» Work to be completed: Retype the entire listing below line for line, and leave out the pictures.

#### Data for this exercise ####

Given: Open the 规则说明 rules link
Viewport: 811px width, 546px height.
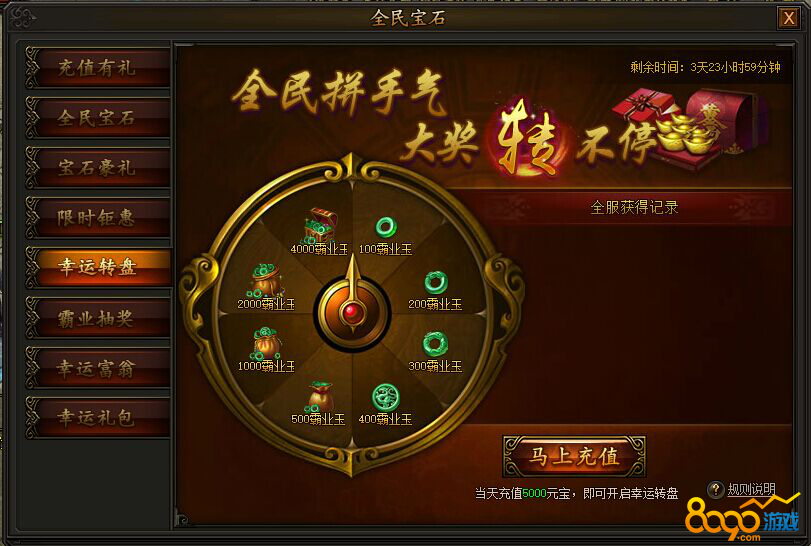Looking at the screenshot, I should (752, 489).
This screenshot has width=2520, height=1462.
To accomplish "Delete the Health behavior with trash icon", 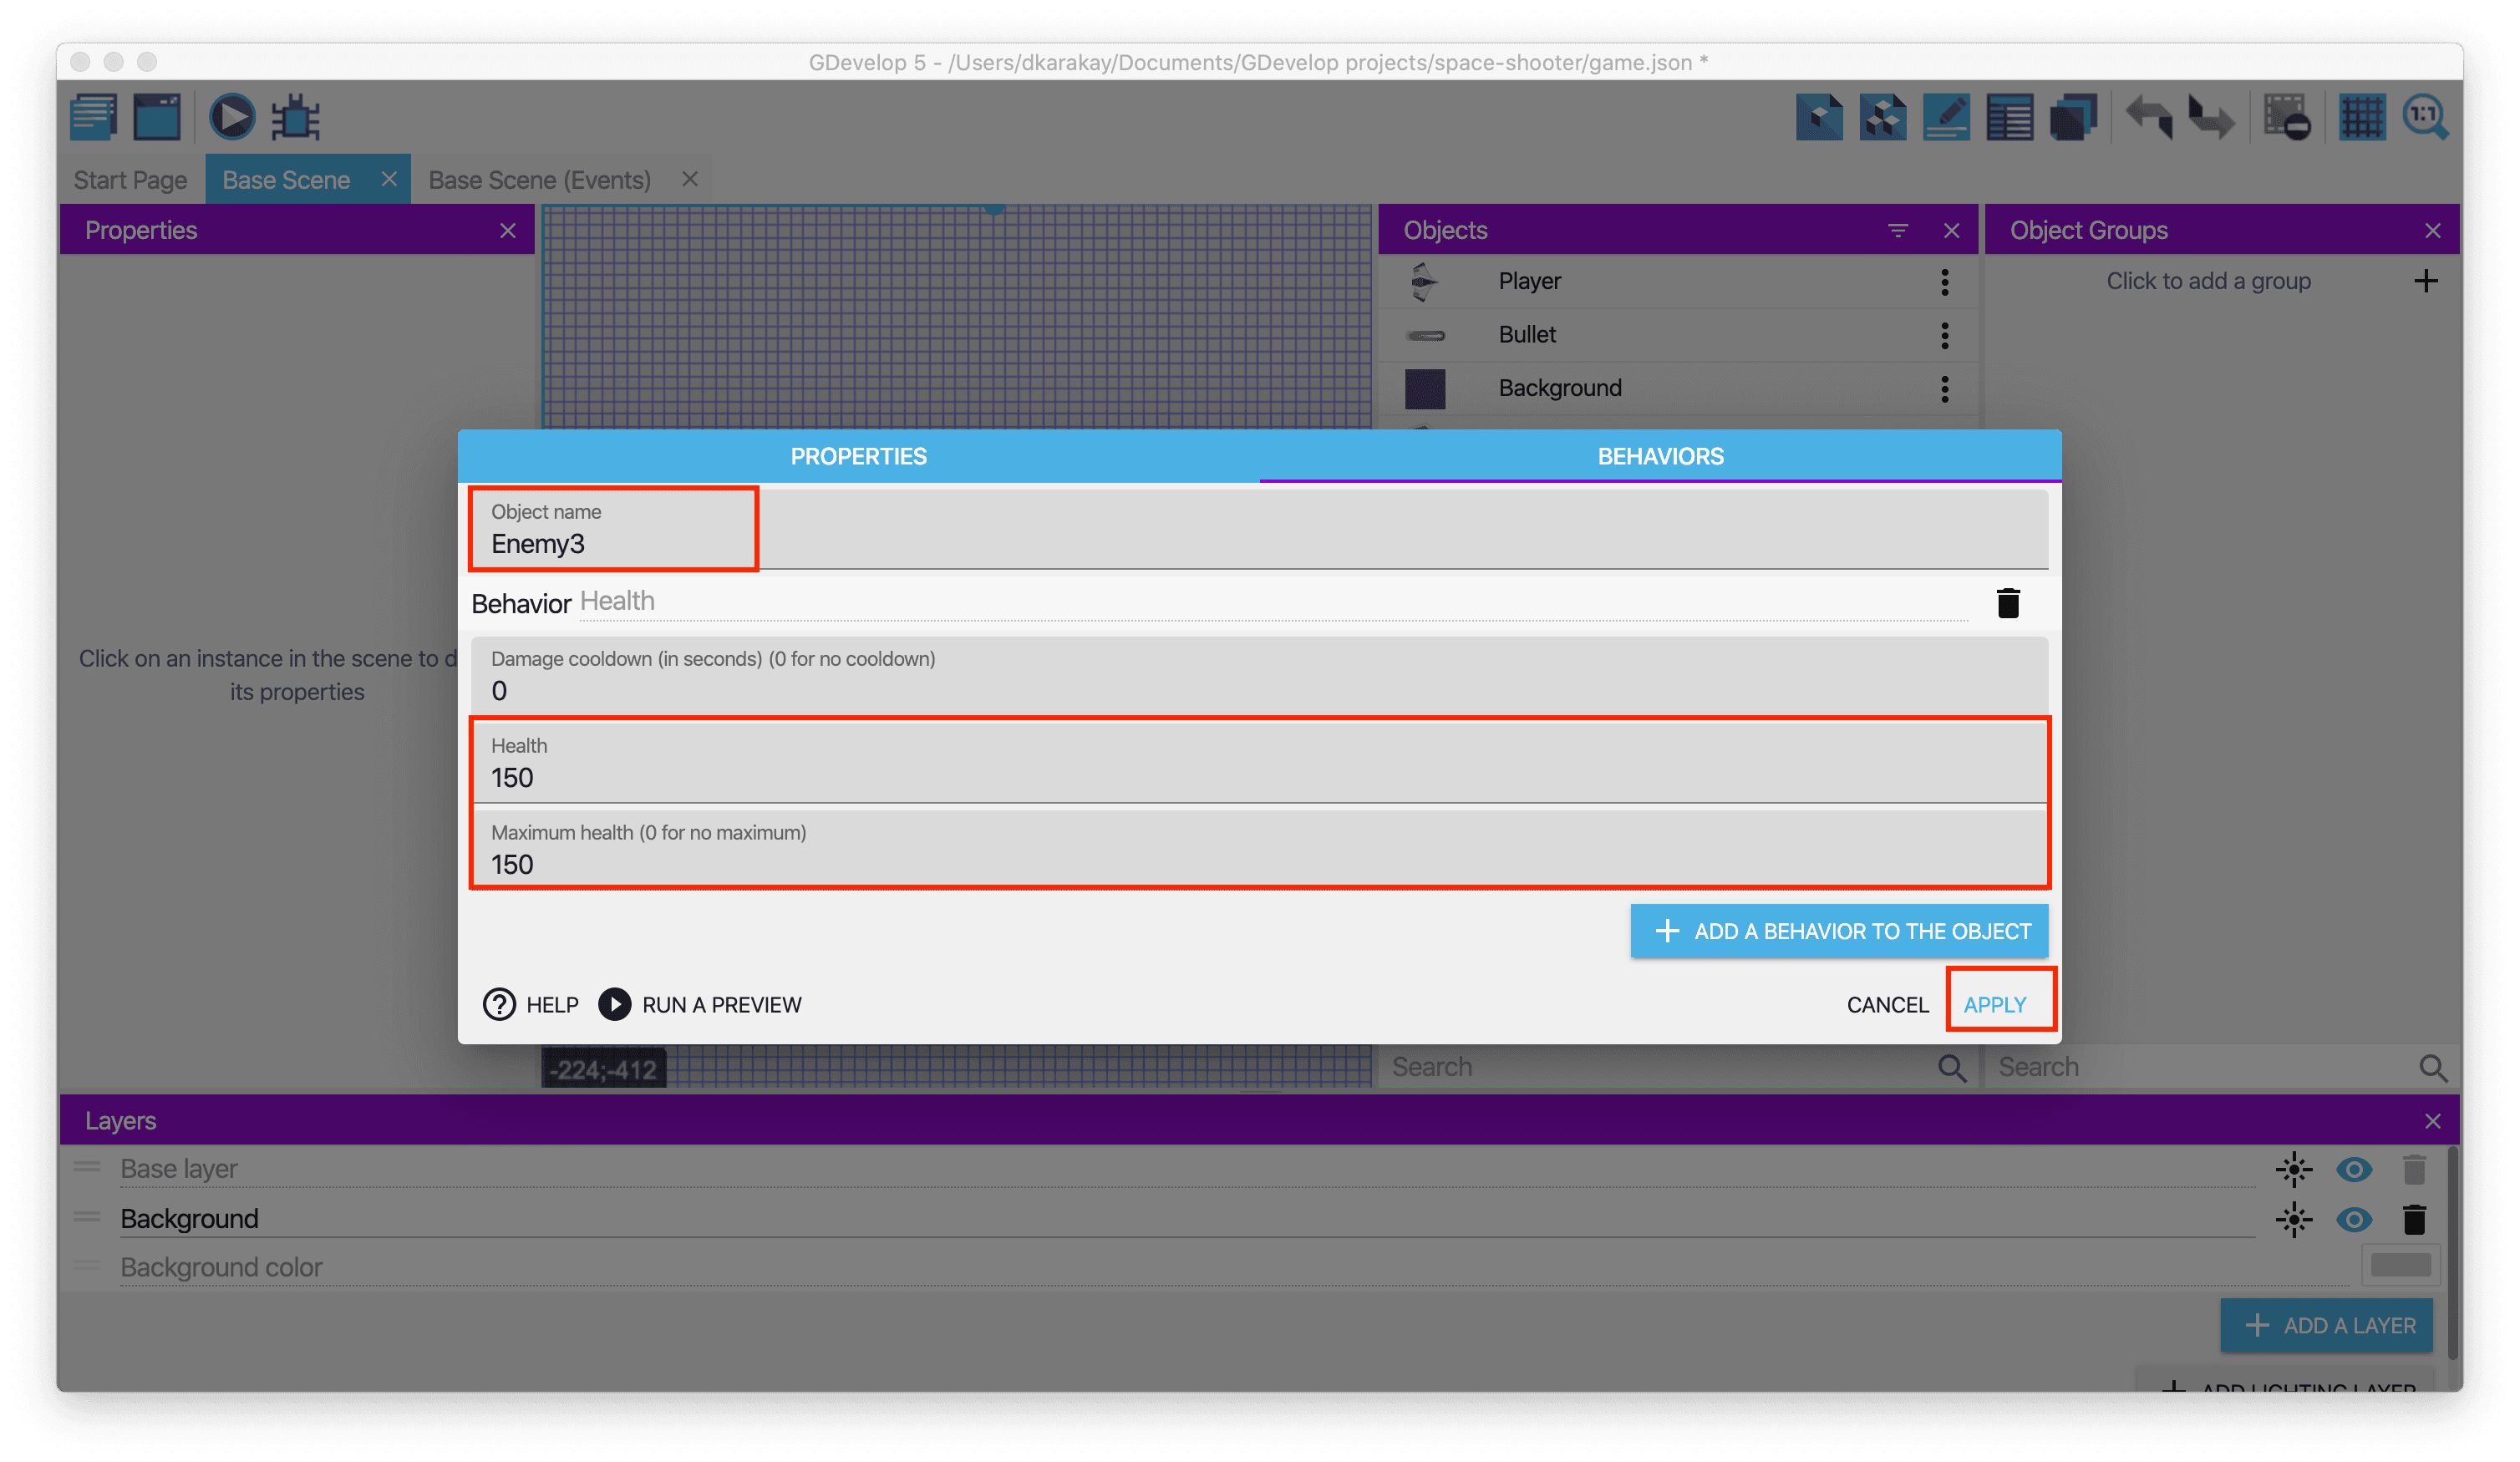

####

» Output of the exercise:
Given: Open the 规则说明 rules link
Viewport: 811px width, 546px height.
Looking at the screenshot, I should (752, 489).
This screenshot has width=2520, height=1462.
To accomplish "Delete the Health behavior with trash icon", 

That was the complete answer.